Arbeitsauftrag 1 = Übersetzen Sie den Satz „Er schadet sich, aber mehr noch dem Amt.“ aus dem Dokumenttext ins Englische.
Arbeitsauftrag 2 = Geben Sie aus der Auflistung alles von der Zeile mit „Describe the element at coordinates (85, 221)“ bis hinunter zur Zeile mit „This screenshot has width=590, height=369.“ erneut wieder und ersetzen Sie dabei „legend-item“ durch „legend-entry“, ohne sonst etwas zu verändern.

Dokumenttext =
########################################
Tomas Spahn sprach mit Stefan Prystawik, der lange Zeit Sprecher der Republicans Abroad in Deutschland war, über die aktuelle Entwicklung in den USA.

imago Images/media punch

Stefan Prystawik ist Ehrenmitglied der U.S.-Republikaner, der nach Trumps Wahl seine aktive Parteiarbeit niedergelegt hat. Er war lange Zeit Sprecher der Republicans Abroad in Deutschland und lehrt heute in Bielefeld Rechts- und Wirtschaftsenglisch. Tomas Spahn sprach mit ihm über die aktuelle Entwicklung in den USA.

TSp: Ganz direkt: Hat Trump noch eine Chance auf eine weitere Periode als Präsident?

SPr: Nein, die Schlacht ist geschlagen. Er wird notfalls aus dem Weißen Haus getragen werden. Kaum vorstellbar, dass er seine Show bis zum letzten Moment durchzieht.

TSp: Wozu dann dieses Festklammern um jeden Preis. Schadet er sich damit nicht am Ende selbst?

SPr: Er schadet sich, aber mehr noch dem Amt. Ein Rückzug in Ehren würde ihm besser zu Gesicht stehen. Aber offenbar geht es ihm um die Konditionen des Rückzugs.
########################################
Bereitgestellte Daten =
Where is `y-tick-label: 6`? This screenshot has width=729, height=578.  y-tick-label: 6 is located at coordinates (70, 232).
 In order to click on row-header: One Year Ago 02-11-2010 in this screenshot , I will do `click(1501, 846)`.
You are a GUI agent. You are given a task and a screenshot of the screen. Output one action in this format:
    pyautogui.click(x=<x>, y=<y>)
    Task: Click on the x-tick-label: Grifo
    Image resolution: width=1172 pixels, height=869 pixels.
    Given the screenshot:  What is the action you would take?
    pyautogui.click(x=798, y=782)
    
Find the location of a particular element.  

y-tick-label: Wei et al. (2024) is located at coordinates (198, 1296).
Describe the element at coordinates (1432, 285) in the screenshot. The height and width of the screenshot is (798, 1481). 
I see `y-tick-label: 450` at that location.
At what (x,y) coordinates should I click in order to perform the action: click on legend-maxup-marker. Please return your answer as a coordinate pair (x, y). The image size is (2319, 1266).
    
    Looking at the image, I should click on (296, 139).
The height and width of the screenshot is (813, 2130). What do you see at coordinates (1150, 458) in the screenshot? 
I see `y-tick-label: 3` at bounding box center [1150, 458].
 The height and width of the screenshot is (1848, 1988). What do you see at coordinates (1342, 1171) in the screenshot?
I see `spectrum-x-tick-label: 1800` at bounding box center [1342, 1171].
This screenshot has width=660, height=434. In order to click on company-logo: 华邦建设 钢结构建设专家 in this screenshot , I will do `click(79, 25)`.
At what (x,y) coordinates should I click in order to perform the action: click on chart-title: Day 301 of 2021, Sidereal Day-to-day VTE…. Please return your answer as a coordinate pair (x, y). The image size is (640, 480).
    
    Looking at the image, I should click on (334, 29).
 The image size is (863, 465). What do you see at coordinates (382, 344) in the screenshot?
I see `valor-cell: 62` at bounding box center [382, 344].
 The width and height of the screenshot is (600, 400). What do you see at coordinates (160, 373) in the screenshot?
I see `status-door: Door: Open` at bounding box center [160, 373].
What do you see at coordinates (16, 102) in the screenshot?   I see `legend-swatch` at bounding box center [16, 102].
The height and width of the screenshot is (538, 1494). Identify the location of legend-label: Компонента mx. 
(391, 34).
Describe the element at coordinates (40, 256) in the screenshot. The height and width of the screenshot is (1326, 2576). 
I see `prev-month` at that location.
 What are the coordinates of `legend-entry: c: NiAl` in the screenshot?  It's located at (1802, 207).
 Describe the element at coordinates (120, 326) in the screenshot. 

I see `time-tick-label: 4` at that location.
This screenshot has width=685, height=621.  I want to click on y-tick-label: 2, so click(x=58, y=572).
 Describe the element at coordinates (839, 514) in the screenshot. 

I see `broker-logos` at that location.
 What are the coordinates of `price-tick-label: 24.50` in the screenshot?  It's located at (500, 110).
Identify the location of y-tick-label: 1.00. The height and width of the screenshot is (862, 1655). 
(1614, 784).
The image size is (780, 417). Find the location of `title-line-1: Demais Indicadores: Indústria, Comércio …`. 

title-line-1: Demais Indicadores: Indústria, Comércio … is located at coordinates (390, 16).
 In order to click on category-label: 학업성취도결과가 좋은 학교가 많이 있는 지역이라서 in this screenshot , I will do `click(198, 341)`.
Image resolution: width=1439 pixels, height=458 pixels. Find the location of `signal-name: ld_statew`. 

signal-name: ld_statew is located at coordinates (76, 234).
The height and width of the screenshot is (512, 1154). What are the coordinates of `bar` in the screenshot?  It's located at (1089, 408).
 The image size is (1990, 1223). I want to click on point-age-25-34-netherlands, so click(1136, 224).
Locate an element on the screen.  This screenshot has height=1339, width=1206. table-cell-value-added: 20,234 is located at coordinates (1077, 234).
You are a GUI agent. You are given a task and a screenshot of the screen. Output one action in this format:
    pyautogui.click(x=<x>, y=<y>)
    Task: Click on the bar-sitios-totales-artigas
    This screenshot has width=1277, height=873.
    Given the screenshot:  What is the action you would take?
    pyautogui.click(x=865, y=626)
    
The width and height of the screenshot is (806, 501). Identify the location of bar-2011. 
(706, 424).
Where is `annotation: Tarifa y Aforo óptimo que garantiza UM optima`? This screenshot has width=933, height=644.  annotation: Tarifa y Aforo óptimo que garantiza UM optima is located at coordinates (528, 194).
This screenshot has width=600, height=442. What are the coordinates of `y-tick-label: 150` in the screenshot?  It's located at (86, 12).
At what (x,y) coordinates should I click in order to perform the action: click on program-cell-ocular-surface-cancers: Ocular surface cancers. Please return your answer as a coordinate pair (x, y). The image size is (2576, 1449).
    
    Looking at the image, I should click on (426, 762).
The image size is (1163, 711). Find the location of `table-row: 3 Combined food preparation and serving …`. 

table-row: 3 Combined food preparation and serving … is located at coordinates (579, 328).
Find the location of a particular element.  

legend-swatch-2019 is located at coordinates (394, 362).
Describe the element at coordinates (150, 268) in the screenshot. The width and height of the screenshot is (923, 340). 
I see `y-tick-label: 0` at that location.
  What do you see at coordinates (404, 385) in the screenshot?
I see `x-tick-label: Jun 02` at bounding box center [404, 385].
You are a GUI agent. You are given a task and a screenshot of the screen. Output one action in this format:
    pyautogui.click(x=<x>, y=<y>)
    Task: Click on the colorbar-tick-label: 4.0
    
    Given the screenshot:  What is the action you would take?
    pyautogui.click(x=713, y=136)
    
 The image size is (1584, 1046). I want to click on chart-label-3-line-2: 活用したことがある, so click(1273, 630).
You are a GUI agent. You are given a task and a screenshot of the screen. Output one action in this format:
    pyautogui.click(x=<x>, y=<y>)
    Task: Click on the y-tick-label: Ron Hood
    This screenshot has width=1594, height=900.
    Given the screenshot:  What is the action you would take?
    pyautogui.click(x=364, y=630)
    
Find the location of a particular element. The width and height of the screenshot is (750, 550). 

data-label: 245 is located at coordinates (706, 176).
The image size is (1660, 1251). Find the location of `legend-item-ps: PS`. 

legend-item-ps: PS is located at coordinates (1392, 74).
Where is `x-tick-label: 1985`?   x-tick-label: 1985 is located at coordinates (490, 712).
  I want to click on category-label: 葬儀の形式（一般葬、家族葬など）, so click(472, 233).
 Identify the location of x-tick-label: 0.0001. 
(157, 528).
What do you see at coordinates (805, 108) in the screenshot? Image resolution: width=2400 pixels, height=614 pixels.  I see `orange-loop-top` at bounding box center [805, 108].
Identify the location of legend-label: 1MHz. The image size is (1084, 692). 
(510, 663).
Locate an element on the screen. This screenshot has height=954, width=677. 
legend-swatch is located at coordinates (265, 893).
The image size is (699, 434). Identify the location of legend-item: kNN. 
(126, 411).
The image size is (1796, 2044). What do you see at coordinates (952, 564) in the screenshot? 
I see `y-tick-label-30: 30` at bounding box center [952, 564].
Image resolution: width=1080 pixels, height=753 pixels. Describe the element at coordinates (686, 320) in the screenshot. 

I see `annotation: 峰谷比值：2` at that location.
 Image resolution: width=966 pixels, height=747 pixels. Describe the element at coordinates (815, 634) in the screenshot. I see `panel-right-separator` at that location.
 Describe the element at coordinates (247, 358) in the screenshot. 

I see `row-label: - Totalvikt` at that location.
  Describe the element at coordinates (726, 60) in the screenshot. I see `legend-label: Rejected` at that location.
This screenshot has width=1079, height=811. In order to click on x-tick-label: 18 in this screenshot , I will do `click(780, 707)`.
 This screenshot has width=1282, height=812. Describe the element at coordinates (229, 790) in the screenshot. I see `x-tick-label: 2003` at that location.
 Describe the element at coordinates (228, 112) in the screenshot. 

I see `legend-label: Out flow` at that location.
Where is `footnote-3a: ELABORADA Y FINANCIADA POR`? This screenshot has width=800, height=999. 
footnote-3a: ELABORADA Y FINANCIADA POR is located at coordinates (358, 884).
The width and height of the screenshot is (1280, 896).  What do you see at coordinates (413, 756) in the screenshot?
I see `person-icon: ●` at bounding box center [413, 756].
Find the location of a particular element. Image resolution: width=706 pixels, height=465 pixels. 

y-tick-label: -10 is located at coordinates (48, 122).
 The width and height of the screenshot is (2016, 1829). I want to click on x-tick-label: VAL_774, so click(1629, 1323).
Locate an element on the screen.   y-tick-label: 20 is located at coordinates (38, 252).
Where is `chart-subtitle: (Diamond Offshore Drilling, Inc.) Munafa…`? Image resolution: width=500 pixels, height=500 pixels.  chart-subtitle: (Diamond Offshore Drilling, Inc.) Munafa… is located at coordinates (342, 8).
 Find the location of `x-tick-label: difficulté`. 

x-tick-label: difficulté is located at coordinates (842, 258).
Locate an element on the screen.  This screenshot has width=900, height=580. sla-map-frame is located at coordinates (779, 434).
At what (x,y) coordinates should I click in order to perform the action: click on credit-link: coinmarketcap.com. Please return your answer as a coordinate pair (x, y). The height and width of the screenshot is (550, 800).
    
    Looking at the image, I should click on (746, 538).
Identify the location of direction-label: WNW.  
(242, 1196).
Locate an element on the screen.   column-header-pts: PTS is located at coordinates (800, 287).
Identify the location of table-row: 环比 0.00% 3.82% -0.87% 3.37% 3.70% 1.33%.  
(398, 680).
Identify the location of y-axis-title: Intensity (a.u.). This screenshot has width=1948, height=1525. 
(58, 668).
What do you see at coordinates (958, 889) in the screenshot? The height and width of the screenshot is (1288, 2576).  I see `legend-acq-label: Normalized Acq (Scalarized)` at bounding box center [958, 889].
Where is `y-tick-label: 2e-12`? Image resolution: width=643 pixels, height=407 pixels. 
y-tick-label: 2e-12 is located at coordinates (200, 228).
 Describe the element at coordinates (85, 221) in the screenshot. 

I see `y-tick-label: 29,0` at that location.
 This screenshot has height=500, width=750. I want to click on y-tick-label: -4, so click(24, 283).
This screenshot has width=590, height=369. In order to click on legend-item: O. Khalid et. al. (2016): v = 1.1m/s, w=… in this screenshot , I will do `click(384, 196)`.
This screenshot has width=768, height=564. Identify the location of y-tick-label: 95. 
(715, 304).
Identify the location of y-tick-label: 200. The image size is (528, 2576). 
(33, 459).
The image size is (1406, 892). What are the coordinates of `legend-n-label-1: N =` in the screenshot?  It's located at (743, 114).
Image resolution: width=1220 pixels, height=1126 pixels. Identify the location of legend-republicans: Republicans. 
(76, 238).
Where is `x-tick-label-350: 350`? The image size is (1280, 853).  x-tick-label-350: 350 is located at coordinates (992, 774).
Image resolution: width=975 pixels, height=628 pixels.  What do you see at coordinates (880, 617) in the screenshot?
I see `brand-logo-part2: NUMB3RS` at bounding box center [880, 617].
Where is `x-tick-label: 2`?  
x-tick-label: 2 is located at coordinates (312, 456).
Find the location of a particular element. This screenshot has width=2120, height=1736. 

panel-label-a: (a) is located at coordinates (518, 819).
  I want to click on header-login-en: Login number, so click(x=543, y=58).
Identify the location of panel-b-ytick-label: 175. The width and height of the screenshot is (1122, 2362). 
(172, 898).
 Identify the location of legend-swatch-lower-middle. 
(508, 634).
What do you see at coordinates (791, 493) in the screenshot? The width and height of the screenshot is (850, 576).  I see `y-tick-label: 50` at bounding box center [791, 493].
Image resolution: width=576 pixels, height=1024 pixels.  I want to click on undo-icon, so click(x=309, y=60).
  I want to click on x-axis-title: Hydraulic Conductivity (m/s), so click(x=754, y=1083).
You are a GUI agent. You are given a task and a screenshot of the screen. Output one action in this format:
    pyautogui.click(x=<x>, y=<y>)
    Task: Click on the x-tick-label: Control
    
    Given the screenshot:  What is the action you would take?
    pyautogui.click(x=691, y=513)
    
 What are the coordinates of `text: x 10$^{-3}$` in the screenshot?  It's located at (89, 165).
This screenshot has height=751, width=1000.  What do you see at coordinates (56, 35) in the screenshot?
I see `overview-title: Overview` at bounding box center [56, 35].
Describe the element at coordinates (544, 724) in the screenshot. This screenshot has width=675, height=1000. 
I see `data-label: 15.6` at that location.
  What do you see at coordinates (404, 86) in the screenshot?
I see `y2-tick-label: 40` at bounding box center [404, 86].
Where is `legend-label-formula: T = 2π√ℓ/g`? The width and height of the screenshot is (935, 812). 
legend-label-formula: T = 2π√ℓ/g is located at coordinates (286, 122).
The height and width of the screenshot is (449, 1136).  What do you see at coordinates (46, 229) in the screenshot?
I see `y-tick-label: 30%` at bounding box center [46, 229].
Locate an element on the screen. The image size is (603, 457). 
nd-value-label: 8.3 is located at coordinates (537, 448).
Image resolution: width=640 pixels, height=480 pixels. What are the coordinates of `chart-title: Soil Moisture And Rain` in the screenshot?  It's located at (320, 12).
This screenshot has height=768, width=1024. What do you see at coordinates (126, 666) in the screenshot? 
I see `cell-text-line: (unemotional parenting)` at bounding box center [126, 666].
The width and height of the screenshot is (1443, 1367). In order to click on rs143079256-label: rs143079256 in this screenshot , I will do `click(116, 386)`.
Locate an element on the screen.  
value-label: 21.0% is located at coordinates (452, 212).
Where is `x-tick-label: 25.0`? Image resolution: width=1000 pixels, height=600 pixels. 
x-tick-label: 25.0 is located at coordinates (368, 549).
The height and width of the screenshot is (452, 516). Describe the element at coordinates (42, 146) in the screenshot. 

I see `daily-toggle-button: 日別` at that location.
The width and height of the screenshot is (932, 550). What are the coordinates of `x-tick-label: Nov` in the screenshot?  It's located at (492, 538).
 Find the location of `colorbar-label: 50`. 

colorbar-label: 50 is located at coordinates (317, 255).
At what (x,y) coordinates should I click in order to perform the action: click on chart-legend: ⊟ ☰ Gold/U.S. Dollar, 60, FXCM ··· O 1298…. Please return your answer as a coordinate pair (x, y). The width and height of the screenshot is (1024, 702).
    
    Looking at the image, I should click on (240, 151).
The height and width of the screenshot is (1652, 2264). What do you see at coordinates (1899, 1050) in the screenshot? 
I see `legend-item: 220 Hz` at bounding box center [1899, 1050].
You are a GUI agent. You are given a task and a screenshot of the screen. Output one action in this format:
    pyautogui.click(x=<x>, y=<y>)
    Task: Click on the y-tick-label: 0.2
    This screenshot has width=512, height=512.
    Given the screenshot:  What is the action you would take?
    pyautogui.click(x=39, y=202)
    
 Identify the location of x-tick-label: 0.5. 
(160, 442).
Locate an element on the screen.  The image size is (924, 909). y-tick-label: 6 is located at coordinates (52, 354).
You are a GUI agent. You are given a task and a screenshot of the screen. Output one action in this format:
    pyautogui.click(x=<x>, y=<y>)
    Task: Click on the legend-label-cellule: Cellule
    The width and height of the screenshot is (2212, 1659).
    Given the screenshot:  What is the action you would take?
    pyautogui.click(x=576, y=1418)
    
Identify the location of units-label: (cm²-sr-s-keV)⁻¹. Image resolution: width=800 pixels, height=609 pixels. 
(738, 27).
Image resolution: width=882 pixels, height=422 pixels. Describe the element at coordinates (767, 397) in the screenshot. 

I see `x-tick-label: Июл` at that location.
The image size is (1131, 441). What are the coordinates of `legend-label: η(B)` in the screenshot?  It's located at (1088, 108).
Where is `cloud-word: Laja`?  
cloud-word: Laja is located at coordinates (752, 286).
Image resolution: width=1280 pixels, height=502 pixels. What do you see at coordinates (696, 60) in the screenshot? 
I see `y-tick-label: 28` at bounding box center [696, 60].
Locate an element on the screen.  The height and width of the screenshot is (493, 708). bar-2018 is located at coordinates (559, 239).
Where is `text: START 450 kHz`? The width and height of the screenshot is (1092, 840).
########################################
Lösung 1 = He is harming himself, but even more so the office.

Lösung 2 =
 Describe the element at coordinates (85, 221) in the screenshot. 

I see `y-tick-label: 29,0` at that location.
 This screenshot has height=500, width=750. I want to click on y-tick-label: -4, so click(24, 283).
This screenshot has width=590, height=369. In order to click on legend-entry: O. Khalid et. al. (2016): v = 1.1m/s, w=… in this screenshot , I will do `click(384, 196)`.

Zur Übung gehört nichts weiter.